Composer and writer Shirley J Thompson explains how she is bringing history to life in modern opera – and finding brand new audiences in the process. Interview by Mark Powell
Sacred Mountain premiered last month on the opening night of Tête à Tête Opera Festival, one of the largest international celebrations of contemporary opera on the circuit. The piece is a colourful psychological drama based around the life and times of an iconic historical figure known as Queen Nanny of the Maroons – a celebrated leader of the many African refugees who fled slavery in the Americas during the late 17th and early 18th century, and therefore widely seen as a kind of Boudicca figure in Jamaican history.
Conceived, composed and written by stellar British composer Shirley J Thompson, it’s a groundbreaking work – the first of its kind to be composed for a female lead in a heroic role – and it marks a significant milestone in Thompson’s already hugely impressive career to date.
‘It’s a pretty big piece for a full orchestra, so writing a score of that depth and intensity has been very challenging,’ says its creator. ‘I feel very happy about the sound world and the orchestral textures that I’ve created, but I think the biggest challenge was probably balancing all that against a single voice.
‘It’s a colossal role for a single person to fill,’ says Thompson, ‘but she’s an amazing musician and performer, a real artist…’ – she’s talking about the soprano Abigail Kelly, who played Queen Nanny to great acclaim in Sacred Mountain, but it occurs to me that Thompson could just as well be summarising her own CV in much the same way. (Not, I suspect, that she’d ever do so: in person, Thompson appears as breezy, likeable, down-to-earth and modest as they come – we spend a good five minutes of our interview swapping notes on driving conditions around IAM’s home city of Manchester.)
To hear of another artistic boundary being shoved firmly aside is almost par for the course when discussing Thompson’s work. Known widely as the first woman in Europe within the last 40 years to have composed and conducted a symphony (performed and recorded by the Royal Philharmonic Orchestra), she’s also more generally regarded as an all-round creative visionary whose work has driven a huge diversity of critically lauded performances around the globe. One success story is the her score to the Olivier Award-winning contemporary ballet showcase PUSH, with dance by Sylvie Guillem and choreography by Russell Maliphant. PUSH has toured Thompson’s compositions to more than 30 countries worldwide since launching to huge acclaim a decade ago.

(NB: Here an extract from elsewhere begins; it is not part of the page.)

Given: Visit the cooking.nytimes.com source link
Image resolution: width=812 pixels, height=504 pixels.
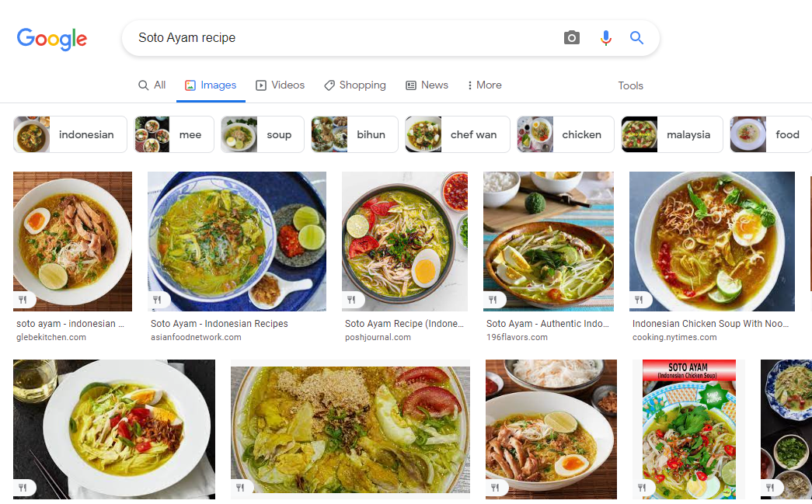Looking at the screenshot, I should coord(677,337).
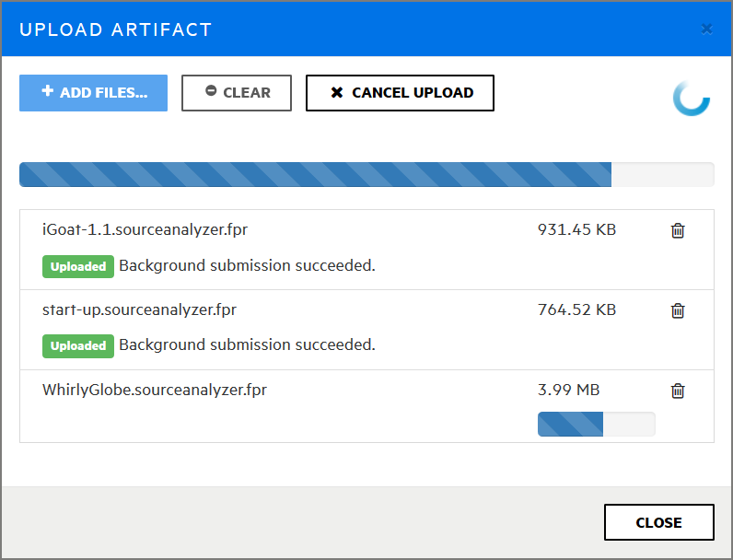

Furthermore, Thompson has been named in the London Evening Standard’s ‘Power List of Britain’s Top 100 Most Influential Black People’ in each of its past five annual round-ups.
Kelly, the lead in Sacred Mountain, also played Dido Elizabeth Belle in Thompson’s 2007 work Spirit Songs, retelling the true story of an 18th century African woman born into slavery in the West Indies, later freed and brought back to England to be raised in the custody of aristocrats. In fact, Sacred Mountain concludes a trilogy of works by Thompson written for solo female leads about iconic figures in history, with each piece starting life as a series of smaller vignettes based on flashes of inspiration picked up from a range of seemingly unlikely sources.
The first was The Woman Who Refused to Dance, inspired by a satirical print Thompson saw that depicted a young captive hung for insubordination after defying orders to dance before the crew onboard a slave ship. Scenes from Thompson’s resulting mini-opera were presented at the opening of London’s Westminster Parliamentary exhibition, British Slave Trade: Abolition, Parliament and People, in 2007; following that, the composer then built on these little sparks of inspiration, expanding them into full hour-long operatic pieces.
It’s a way of working that, for the past decade, she’s increasingly found herself gravitating towards. ‘I’m very visual, so I’ll find I’m inspired by something I see that sparks an idea for a narrative in my imagination – with The Woman Who Refused to Dance, for example, I knew nothing about her story and there’s very little available in official historical records, so I created the narrative around her and this print image I’d seen. Working that way gives you great freedom, of course, but I also felt this tremendous weight of responsibility: I wanted to turn her into a hero for her courageous act of resistance, rather than someone who’d just been brutally put down and forgotten.’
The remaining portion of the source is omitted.